EXERCISE DETAILS
Take the data that follows and retype it word for word.

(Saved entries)

####################

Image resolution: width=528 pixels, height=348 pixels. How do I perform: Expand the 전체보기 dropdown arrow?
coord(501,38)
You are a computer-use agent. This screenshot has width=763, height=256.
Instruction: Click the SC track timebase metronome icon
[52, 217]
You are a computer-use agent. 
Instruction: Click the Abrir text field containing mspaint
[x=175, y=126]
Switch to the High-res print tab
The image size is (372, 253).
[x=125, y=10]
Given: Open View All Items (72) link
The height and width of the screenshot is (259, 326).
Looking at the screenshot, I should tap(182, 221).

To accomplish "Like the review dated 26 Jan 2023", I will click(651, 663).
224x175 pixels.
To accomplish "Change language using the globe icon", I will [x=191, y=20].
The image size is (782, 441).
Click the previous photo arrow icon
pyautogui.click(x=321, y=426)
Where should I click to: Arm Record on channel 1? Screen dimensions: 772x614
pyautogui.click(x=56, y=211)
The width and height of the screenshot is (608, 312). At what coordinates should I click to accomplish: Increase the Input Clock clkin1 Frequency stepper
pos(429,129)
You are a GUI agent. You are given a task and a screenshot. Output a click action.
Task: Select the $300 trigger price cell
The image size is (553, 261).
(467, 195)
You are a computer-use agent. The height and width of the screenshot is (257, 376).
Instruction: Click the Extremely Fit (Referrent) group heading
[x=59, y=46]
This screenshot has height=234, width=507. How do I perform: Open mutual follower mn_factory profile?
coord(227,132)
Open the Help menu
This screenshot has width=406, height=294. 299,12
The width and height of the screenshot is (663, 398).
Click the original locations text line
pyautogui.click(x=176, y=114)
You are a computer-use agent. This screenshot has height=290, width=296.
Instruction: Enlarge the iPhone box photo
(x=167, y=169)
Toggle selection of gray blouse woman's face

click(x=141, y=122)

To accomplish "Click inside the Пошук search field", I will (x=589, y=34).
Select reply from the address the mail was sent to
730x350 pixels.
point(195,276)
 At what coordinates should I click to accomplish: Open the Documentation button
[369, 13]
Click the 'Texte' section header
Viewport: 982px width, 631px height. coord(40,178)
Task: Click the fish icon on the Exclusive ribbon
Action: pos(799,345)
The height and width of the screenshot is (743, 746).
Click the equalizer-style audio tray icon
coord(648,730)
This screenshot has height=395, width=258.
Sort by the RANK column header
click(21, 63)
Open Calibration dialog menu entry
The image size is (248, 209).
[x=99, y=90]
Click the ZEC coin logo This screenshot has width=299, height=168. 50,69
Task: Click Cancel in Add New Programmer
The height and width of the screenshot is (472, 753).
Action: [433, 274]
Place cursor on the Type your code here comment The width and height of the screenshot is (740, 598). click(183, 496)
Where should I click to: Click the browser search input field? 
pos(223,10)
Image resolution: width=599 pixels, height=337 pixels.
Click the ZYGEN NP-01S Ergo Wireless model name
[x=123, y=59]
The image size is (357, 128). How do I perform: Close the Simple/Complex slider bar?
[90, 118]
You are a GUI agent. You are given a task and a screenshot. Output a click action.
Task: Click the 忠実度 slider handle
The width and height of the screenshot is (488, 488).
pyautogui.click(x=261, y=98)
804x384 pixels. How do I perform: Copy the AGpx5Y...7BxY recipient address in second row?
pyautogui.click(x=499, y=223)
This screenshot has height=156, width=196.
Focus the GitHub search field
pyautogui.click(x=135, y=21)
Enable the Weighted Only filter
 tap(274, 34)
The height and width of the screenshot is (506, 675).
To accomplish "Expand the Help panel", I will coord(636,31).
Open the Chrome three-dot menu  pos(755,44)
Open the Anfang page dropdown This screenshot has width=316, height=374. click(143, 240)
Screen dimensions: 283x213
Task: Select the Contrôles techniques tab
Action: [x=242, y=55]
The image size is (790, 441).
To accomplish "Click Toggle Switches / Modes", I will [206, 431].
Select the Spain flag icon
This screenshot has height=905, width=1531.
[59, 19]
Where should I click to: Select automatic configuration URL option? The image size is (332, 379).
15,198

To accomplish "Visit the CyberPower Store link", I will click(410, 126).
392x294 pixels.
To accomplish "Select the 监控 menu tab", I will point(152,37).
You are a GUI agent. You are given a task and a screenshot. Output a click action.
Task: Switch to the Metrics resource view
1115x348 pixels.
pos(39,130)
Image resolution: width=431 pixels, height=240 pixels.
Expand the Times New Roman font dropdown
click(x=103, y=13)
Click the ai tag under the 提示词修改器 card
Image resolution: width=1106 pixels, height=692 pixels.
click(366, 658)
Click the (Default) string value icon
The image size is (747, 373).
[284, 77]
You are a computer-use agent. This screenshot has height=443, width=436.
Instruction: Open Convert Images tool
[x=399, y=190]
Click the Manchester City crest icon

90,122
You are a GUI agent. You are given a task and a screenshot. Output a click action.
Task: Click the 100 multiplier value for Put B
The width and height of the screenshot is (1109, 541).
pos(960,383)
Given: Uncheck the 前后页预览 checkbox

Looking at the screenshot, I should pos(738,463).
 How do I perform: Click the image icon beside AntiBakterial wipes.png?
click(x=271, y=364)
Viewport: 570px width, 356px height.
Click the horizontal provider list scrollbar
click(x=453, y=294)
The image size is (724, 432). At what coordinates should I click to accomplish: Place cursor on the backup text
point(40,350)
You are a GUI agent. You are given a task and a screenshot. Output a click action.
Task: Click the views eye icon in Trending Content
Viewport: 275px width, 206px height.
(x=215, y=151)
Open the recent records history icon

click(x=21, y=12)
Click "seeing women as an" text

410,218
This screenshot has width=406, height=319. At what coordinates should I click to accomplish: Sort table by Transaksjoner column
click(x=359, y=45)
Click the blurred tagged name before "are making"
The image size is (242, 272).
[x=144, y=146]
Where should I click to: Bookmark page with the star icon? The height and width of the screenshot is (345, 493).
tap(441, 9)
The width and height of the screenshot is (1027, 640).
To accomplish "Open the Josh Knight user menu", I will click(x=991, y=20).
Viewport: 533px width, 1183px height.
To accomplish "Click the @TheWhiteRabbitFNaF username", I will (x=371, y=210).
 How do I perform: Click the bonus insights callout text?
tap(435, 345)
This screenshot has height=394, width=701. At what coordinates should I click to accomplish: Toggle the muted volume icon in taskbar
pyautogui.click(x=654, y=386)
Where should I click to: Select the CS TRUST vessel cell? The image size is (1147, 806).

####################

ANSWER
Image resolution: width=528 pixels, height=348 pixels. How do I perform: Expand the 전체보기 dropdown arrow?
coord(501,38)
You are a computer-use agent. This screenshot has width=763, height=256.
Instruction: Click the SC track timebase metronome icon
[52, 217]
You are a computer-use agent. 
Instruction: Click the Abrir text field containing mspaint
[x=175, y=126]
Switch to the High-res print tab
The image size is (372, 253).
[x=125, y=10]
Given: Open View All Items (72) link
The height and width of the screenshot is (259, 326).
Looking at the screenshot, I should tap(182, 221).

To accomplish "Like the review dated 26 Jan 2023", I will click(651, 663).
224x175 pixels.
To accomplish "Change language using the globe icon", I will [x=191, y=20].
The image size is (782, 441).
Click the previous photo arrow icon
pyautogui.click(x=321, y=426)
Where should I click to: Arm Record on channel 1? Screen dimensions: 772x614
pyautogui.click(x=56, y=211)
The width and height of the screenshot is (608, 312). At what coordinates should I click to accomplish: Increase the Input Clock clkin1 Frequency stepper
pos(429,129)
You are a GUI agent. You are given a task and a screenshot. Output a click action.
Task: Select the $300 trigger price cell
The image size is (553, 261).
(467, 195)
You are a computer-use agent. The height and width of the screenshot is (257, 376).
Instruction: Click the Extremely Fit (Referrent) group heading
[x=59, y=46]
This screenshot has height=234, width=507. How do I perform: Open mutual follower mn_factory profile?
coord(227,132)
Open the Help menu
This screenshot has width=406, height=294. 299,12
The width and height of the screenshot is (663, 398).
Click the original locations text line
pyautogui.click(x=176, y=114)
You are a computer-use agent. This screenshot has height=290, width=296.
Instruction: Enlarge the iPhone box photo
(x=167, y=169)
Toggle selection of gray blouse woman's face

click(x=141, y=122)

To accomplish "Click inside the Пошук search field", I will (x=589, y=34).
Select reply from the address the mail was sent to
730x350 pixels.
point(195,276)
 At what coordinates should I click to accomplish: Open the Documentation button
[369, 13]
Click the 'Texte' section header
Viewport: 982px width, 631px height. coord(40,178)
Task: Click the fish icon on the Exclusive ribbon
Action: pos(799,345)
The height and width of the screenshot is (743, 746).
Click the equalizer-style audio tray icon
coord(648,730)
This screenshot has height=395, width=258.
Sort by the RANK column header
click(21, 63)
Open Calibration dialog menu entry
The image size is (248, 209).
[x=99, y=90]
Click the ZEC coin logo This screenshot has width=299, height=168. 50,69
Task: Click Cancel in Add New Programmer
The height and width of the screenshot is (472, 753).
Action: [433, 274]
Place cursor on the Type your code here comment The width and height of the screenshot is (740, 598). click(183, 496)
Where should I click to: Click the browser search input field? 
pos(223,10)
Image resolution: width=599 pixels, height=337 pixels.
Click the ZYGEN NP-01S Ergo Wireless model name
[x=123, y=59]
The image size is (357, 128). How do I perform: Close the Simple/Complex slider bar?
[90, 118]
You are a GUI agent. You are given a task and a screenshot. Output a click action.
Task: Click the 忠実度 slider handle
The width and height of the screenshot is (488, 488).
pyautogui.click(x=261, y=98)
804x384 pixels. How do I perform: Copy the AGpx5Y...7BxY recipient address in second row?
pyautogui.click(x=499, y=223)
This screenshot has height=156, width=196.
Focus the GitHub search field
pyautogui.click(x=135, y=21)
Enable the Weighted Only filter
 tap(274, 34)
The height and width of the screenshot is (506, 675).
To accomplish "Expand the Help panel", I will coord(636,31).
Open the Chrome three-dot menu  pos(755,44)
Open the Anfang page dropdown This screenshot has width=316, height=374. click(143, 240)
Screen dimensions: 283x213
Task: Select the Contrôles techniques tab
Action: [x=242, y=55]
The image size is (790, 441).
To accomplish "Click Toggle Switches / Modes", I will [206, 431].
Select the Spain flag icon
This screenshot has height=905, width=1531.
[59, 19]
Where should I click to: Select automatic configuration URL option? The image size is (332, 379).
15,198

To accomplish "Visit the CyberPower Store link", I will click(410, 126).
392x294 pixels.
To accomplish "Select the 监控 menu tab", I will point(152,37).
You are a GUI agent. You are given a task and a screenshot. Output a click action.
Task: Switch to the Metrics resource view
1115x348 pixels.
pos(39,130)
Image resolution: width=431 pixels, height=240 pixels.
Expand the Times New Roman font dropdown
click(x=103, y=13)
Click the ai tag under the 提示词修改器 card
Image resolution: width=1106 pixels, height=692 pixels.
click(366, 658)
Click the (Default) string value icon
The image size is (747, 373).
[284, 77]
You are a computer-use agent. This screenshot has height=443, width=436.
Instruction: Open Convert Images tool
[x=399, y=190]
Click the Manchester City crest icon

90,122
You are a GUI agent. You are given a task and a screenshot. Output a click action.
Task: Click the 100 multiplier value for Put B
The width and height of the screenshot is (1109, 541).
pos(960,383)
Given: Uncheck the 前后页预览 checkbox

Looking at the screenshot, I should pos(738,463).
 How do I perform: Click the image icon beside AntiBakterial wipes.png?
click(x=271, y=364)
Viewport: 570px width, 356px height.
Click the horizontal provider list scrollbar
click(x=453, y=294)
The image size is (724, 432). At what coordinates should I click to accomplish: Place cursor on the backup text
point(40,350)
You are a GUI agent. You are given a task and a screenshot. Output a click action.
Task: Click the views eye icon in Trending Content
Viewport: 275px width, 206px height.
(x=215, y=151)
Open the recent records history icon

click(x=21, y=12)
Click "seeing women as an" text

410,218
This screenshot has width=406, height=319. At what coordinates should I click to accomplish: Sort table by Transaksjoner column
click(x=359, y=45)
Click the blurred tagged name before "are making"
The image size is (242, 272).
[x=144, y=146]
Where should I click to: Bookmark page with the star icon? The height and width of the screenshot is (345, 493).
tap(441, 9)
The width and height of the screenshot is (1027, 640).
To accomplish "Open the Josh Knight user menu", I will click(x=991, y=20).
Viewport: 533px width, 1183px height.
To accomplish "Click the @TheWhiteRabbitFNaF username", I will (x=371, y=210).
 How do I perform: Click the bonus insights callout text?
tap(435, 345)
This screenshot has height=394, width=701. At what coordinates should I click to accomplish: Toggle the muted volume icon in taskbar
pyautogui.click(x=654, y=386)
Where should I click to: Select the CS TRUST vessel cell? The image size is (1147, 806).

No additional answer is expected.